• **THE EXERCISE**:
Copy the records below verbatim, starting at the line that contains "Image resolution: width=1568 pixels, height=747" and ending at the line that contains "click(1154, 641)", including both of those lines. Leave the pictures out of your copy.

Begin INPUT RECORDS

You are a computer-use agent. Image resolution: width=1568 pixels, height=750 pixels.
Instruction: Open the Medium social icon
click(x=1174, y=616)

End INPUT RECORDS
Begin INPUT RECORDS

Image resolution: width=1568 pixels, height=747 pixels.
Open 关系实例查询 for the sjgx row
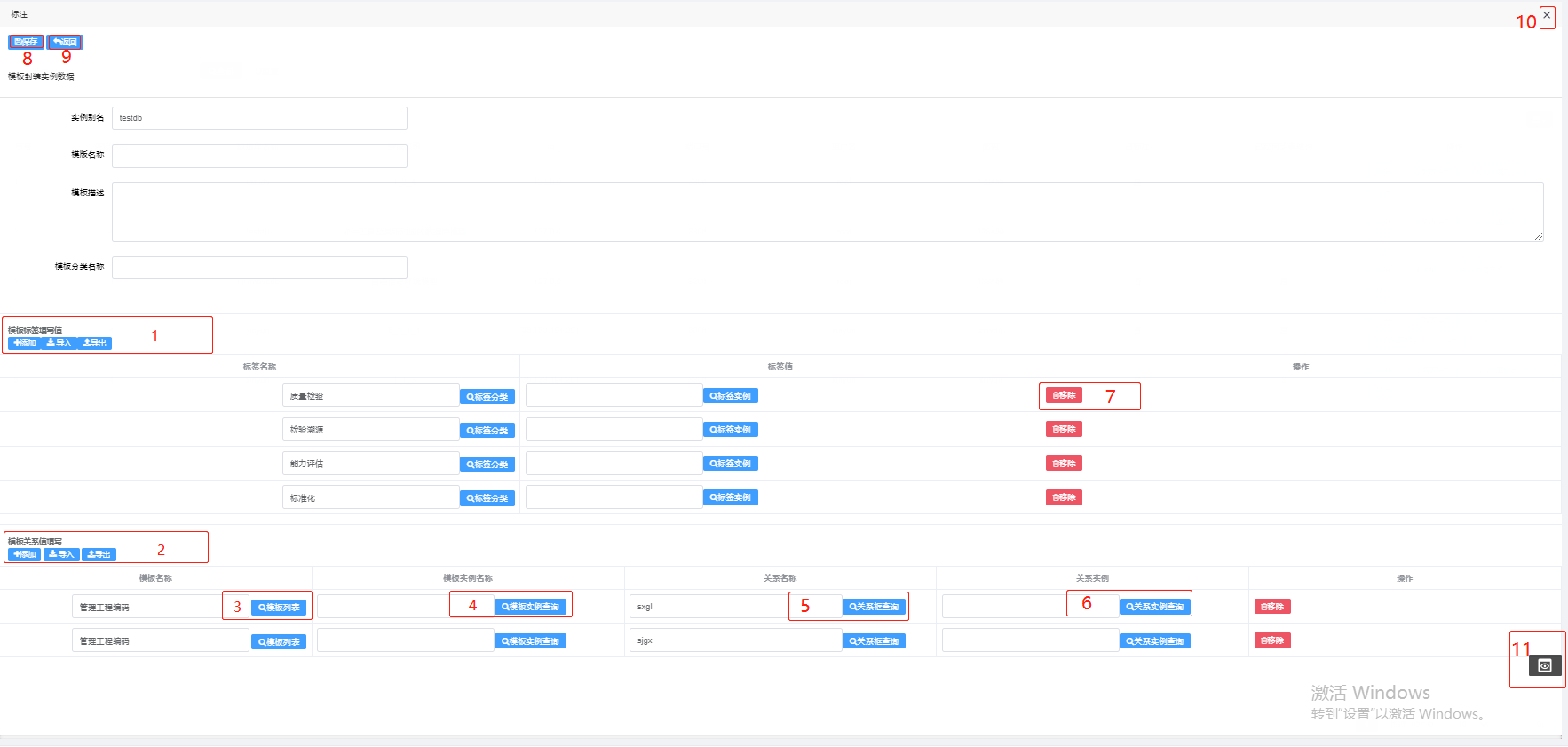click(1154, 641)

End INPUT RECORDS

• **WORKED ANSWER**:
Image resolution: width=1568 pixels, height=747 pixels.
Open 关系实例查询 for the sjgx row
click(1154, 641)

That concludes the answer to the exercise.